[Stored data]
**********

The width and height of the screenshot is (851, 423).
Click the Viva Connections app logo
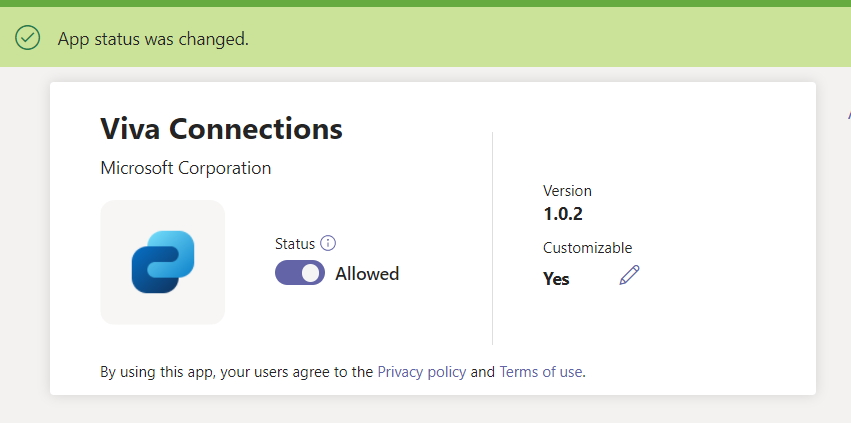tap(162, 262)
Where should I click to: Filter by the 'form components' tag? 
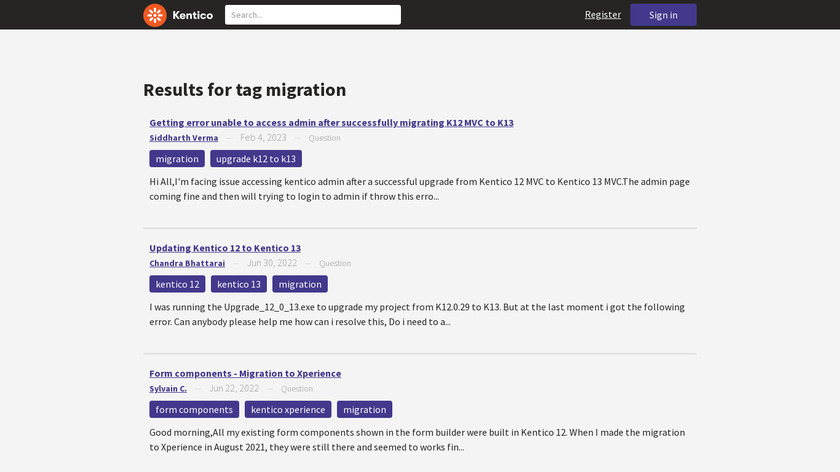pyautogui.click(x=194, y=409)
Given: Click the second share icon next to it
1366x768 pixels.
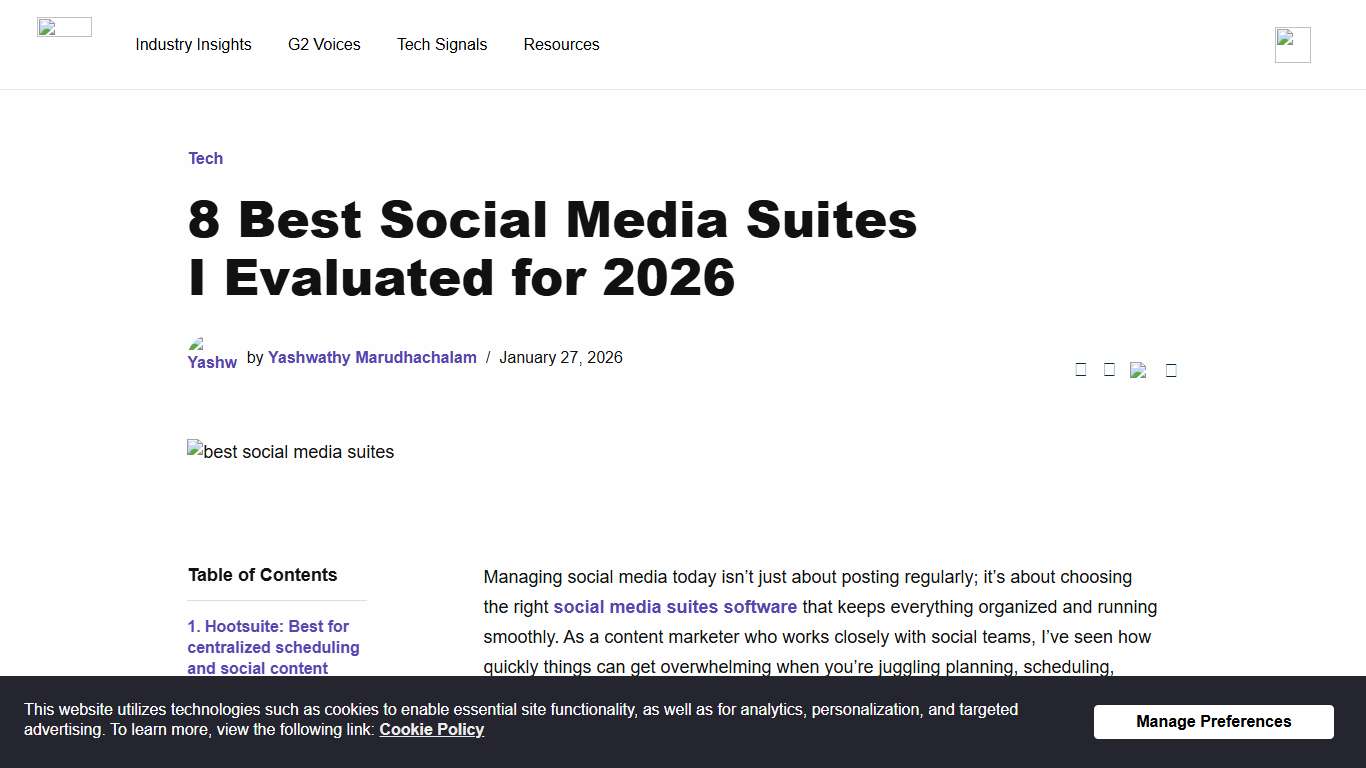Looking at the screenshot, I should (x=1109, y=369).
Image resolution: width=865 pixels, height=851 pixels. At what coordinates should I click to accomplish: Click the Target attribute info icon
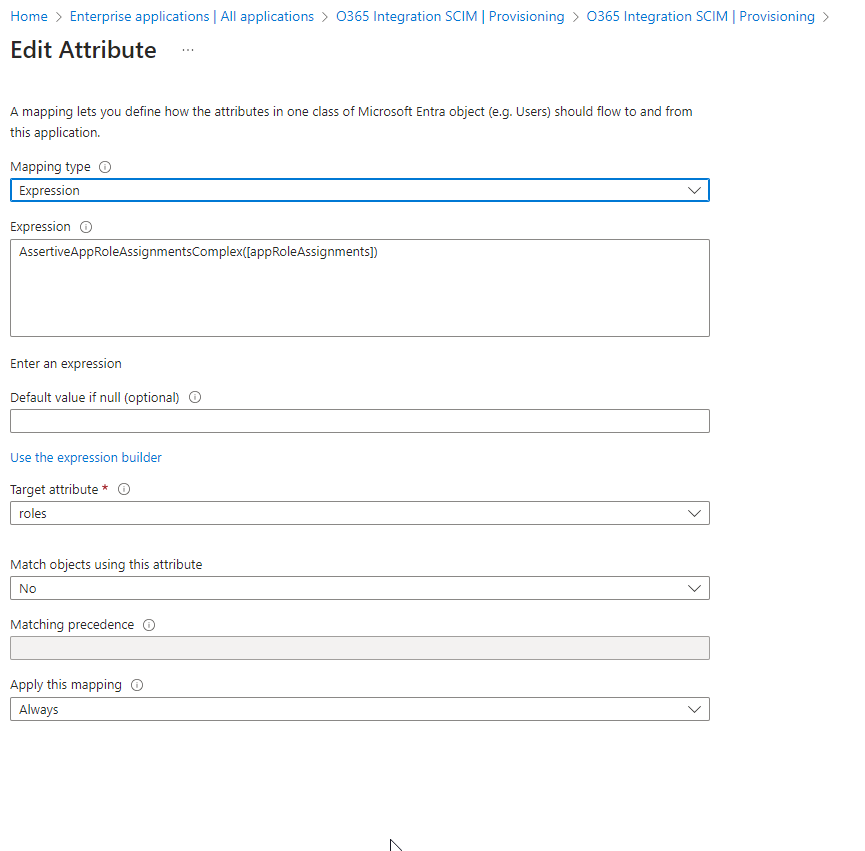(x=124, y=490)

**********

◆ **TASK STATEMENT**
Repeat all the records exactly, images excluded.

◆ **YOUR SOLUTION**
The width and height of the screenshot is (851, 423).
Click the Viva Connections app logo
tap(162, 262)
Where should I click to: Filter by the 'form components' tag? 
pyautogui.click(x=194, y=409)
Given: Click the second share icon next to it
1366x768 pixels.
Looking at the screenshot, I should (x=1109, y=369).
Image resolution: width=865 pixels, height=851 pixels. At what coordinates should I click to accomplish: Click the Target attribute info icon
(x=124, y=490)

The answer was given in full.